What the task asks
Where the string "This" appears in a line of the material below, copy that line.

==== Information provided ====

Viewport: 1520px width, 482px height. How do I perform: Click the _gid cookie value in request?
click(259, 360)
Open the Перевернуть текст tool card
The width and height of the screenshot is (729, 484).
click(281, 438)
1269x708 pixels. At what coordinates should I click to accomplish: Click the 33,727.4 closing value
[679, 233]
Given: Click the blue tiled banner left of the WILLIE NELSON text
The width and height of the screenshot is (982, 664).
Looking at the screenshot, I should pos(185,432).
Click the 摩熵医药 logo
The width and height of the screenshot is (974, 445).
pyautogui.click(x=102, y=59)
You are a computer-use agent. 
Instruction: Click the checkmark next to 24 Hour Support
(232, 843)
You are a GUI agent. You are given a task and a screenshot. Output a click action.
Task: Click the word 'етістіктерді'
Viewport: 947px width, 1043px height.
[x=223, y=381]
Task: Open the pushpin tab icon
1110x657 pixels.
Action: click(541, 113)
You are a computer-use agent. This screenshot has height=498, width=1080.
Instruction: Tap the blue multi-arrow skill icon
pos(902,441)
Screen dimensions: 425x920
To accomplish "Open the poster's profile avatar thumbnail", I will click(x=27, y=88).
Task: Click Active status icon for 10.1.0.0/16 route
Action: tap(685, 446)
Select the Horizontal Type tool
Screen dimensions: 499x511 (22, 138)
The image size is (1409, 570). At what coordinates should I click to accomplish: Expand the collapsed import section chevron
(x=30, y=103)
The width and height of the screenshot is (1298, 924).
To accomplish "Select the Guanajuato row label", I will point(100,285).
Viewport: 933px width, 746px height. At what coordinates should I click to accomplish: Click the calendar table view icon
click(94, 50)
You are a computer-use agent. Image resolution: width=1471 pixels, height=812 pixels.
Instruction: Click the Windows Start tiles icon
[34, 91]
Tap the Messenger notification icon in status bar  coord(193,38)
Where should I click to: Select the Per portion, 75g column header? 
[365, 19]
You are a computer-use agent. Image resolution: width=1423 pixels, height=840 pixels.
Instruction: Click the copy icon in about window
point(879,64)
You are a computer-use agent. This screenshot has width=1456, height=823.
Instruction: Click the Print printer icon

====

Written solution
You are a computer-use agent. This screenshot has height=498, width=1080.
You are a computer-use agent. This screenshot has width=1456, height=823.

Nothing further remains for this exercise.